Où que me porte mon voyage ...

Le pain de Spiros

" On traverse une terre comme on épuise un amour . On est changé par ce qu'on traverse . Le paysage afflue dans le corps . Le vent s'engouffre dans le sang . Le ciel remonte au coeur . On regarde les oiseaux qui s'affairent dans un arbre abondant, chevelu . Ils s'appellent, se répondent, le bec éclaboussé d'ombre . De jeunes mendiants rieurs, sous le manteau du roi . On prend entre ses doigts un papillon desséché, accroché à une feuille de mûrier . L'art de marcher est un art comtemplatif . D'abord on regarde ce qu'on passe, ensuite on le devient . On n'est plus qu'une traversée lumineuse du paysage par lui même . Soi-même on n'est plus qu'un papillon mort, déchiré par le vent . On ne lutte plus avec l'air, avec le vide qui est dans l'air, avec les anges qui sont dans le vide . On est comme dans cette histoire racontée à l'enfant par sa mère : « Quand j'avais ton âge, j'étais si menue qu'un jour de colère le vent m'a soulevée et m'a emportée très loin, avec mon parapluie rouge •• rouge comme un coquelicot, rouge comme une parole d'amour, mon amour .» "
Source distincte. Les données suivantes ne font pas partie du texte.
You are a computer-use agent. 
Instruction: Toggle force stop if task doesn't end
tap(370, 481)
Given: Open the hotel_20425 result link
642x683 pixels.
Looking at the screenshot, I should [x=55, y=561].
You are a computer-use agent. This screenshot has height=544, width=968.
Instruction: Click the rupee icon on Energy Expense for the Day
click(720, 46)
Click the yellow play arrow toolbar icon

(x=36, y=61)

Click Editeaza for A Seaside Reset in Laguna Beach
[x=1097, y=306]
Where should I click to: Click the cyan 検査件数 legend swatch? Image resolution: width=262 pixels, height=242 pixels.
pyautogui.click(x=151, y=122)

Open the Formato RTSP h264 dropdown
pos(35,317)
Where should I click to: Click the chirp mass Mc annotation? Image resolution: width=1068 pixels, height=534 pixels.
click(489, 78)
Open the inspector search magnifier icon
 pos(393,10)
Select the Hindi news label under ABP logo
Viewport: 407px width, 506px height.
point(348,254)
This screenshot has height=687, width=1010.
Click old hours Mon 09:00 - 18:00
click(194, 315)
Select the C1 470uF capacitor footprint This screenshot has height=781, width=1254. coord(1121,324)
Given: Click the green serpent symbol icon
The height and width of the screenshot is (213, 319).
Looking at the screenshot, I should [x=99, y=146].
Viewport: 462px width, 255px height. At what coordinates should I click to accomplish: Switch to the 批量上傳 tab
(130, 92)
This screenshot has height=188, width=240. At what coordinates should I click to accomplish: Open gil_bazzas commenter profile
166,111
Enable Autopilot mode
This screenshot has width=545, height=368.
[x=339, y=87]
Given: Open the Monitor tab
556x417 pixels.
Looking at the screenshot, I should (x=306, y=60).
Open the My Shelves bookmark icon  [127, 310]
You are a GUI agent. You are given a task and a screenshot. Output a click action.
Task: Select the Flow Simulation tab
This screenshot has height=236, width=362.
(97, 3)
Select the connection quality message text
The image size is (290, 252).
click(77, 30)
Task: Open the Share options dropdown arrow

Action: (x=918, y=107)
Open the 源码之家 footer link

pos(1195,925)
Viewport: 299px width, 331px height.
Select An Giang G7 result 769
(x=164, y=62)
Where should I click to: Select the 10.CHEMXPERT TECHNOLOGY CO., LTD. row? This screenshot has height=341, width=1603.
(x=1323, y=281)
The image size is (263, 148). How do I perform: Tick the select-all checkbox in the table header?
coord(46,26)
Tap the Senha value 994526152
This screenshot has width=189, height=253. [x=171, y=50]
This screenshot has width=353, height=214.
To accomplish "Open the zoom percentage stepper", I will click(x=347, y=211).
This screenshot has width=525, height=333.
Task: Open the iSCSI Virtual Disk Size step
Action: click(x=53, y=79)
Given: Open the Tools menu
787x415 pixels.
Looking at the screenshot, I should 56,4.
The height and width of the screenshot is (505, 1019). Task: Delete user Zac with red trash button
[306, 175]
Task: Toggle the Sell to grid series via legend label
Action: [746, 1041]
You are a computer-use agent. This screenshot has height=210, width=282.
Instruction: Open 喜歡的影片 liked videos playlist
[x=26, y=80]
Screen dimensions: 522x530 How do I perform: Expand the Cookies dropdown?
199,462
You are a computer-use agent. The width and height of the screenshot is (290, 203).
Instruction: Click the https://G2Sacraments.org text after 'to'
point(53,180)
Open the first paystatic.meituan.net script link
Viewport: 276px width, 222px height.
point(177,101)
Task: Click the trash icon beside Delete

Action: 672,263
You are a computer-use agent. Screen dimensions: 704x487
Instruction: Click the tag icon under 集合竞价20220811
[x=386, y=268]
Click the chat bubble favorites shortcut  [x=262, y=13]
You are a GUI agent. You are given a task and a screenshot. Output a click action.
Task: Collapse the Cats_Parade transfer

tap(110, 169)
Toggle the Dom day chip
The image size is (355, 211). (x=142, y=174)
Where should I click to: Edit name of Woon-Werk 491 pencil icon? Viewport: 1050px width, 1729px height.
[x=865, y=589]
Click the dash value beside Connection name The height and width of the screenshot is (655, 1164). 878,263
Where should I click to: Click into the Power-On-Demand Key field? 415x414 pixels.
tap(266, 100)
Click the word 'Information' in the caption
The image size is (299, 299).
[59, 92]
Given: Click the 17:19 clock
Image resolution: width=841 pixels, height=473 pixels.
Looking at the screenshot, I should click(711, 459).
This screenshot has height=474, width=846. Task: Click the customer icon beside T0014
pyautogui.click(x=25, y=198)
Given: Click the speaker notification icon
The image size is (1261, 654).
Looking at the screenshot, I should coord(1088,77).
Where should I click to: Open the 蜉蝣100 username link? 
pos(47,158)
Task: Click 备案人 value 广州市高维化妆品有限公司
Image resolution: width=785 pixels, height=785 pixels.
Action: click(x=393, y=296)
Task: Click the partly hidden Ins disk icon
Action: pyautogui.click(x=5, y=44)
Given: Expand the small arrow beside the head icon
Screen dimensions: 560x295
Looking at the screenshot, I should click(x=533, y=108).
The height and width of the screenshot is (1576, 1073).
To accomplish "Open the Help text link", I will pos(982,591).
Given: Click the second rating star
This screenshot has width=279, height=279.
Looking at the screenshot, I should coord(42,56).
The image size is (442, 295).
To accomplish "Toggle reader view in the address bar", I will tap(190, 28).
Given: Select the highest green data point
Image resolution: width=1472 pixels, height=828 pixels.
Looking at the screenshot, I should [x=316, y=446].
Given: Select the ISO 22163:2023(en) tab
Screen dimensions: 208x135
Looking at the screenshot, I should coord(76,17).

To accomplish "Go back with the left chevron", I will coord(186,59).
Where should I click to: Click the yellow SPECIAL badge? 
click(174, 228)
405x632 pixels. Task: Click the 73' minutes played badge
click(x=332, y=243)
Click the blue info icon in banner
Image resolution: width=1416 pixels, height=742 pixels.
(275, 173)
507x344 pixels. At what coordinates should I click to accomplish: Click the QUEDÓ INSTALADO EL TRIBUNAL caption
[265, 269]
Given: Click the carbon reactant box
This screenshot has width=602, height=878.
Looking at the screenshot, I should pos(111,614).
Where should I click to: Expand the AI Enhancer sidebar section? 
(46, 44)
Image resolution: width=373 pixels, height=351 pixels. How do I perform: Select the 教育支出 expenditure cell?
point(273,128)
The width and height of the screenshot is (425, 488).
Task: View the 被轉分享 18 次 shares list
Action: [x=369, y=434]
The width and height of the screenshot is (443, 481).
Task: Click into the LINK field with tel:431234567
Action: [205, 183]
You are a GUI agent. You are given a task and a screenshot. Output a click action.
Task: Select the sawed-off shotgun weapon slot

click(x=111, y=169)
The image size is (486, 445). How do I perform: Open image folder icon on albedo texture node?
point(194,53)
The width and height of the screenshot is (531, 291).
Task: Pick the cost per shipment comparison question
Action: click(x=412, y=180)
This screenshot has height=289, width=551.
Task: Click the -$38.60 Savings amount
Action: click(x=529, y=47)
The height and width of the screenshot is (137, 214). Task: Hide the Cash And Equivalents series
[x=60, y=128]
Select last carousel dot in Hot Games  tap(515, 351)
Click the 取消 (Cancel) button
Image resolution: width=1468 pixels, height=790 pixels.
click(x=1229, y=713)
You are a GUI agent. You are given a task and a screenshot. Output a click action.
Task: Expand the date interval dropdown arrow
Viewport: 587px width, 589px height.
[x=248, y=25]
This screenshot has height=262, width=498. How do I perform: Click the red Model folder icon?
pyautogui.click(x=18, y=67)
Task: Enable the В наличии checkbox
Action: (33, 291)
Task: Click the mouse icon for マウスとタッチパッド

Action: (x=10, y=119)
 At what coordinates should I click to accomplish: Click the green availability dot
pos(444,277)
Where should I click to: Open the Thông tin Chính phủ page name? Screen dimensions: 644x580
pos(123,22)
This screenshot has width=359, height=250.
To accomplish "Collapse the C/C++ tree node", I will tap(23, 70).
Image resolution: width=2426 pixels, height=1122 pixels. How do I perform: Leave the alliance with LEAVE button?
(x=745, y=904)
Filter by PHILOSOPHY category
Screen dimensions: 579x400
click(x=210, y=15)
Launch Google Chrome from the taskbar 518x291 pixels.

Christian Bobin - Eloge du rien - Fata Morgana

Les violentes rafales de Nord-ouest descendaient du Pantecrator , balayaient la mer dans la baie d'Ypsos et levaient un furieux clapot dans le vieux port de Corfou . Les gros caïques de pêche se balançaient mollement, mais les quelques voiliers de voyage comme le nôtre roulaient bord sur bord, et faisaient vibrer leurs amarres . Cela créait une certaine tension à bord , et nous décidâmes de changer d'air.

Une petite laine d'automne, un saut sur le quai et nous hâtions le pas pour fuir le vent froid de Novembre .

Après quelques envolées de marches les hauteurs de la ville découvraient un autre monde .

Abritées du vent, les merveilleuses arcades, dessinées par Ferdinand de Lesseps et copies conformes de notre rue de Rivoli, nous offraient le calme et la chaleur de ses confortables "caféneons" grouillant de monde.

A l'ouzo, j'ai toujours préféré la bouteille de vin blanc en apéritif ; pour le goût mais aussi pour l'image de convivialité qu'elle symbolise ; car une bouteille se partage et vous permet d'inviter vos amis ou de simples connaissances ... Les jeunes grecs ont détruit ce symbole pour une autre raison : pour eux, la bouteille de vin partagée leur rappelle la pauvreté qu'ils veulent oublier ; ils préfèrent commander une bière pour montrer au monde qu'ils ont les moyens de se payer une consommation pour eux tout seul !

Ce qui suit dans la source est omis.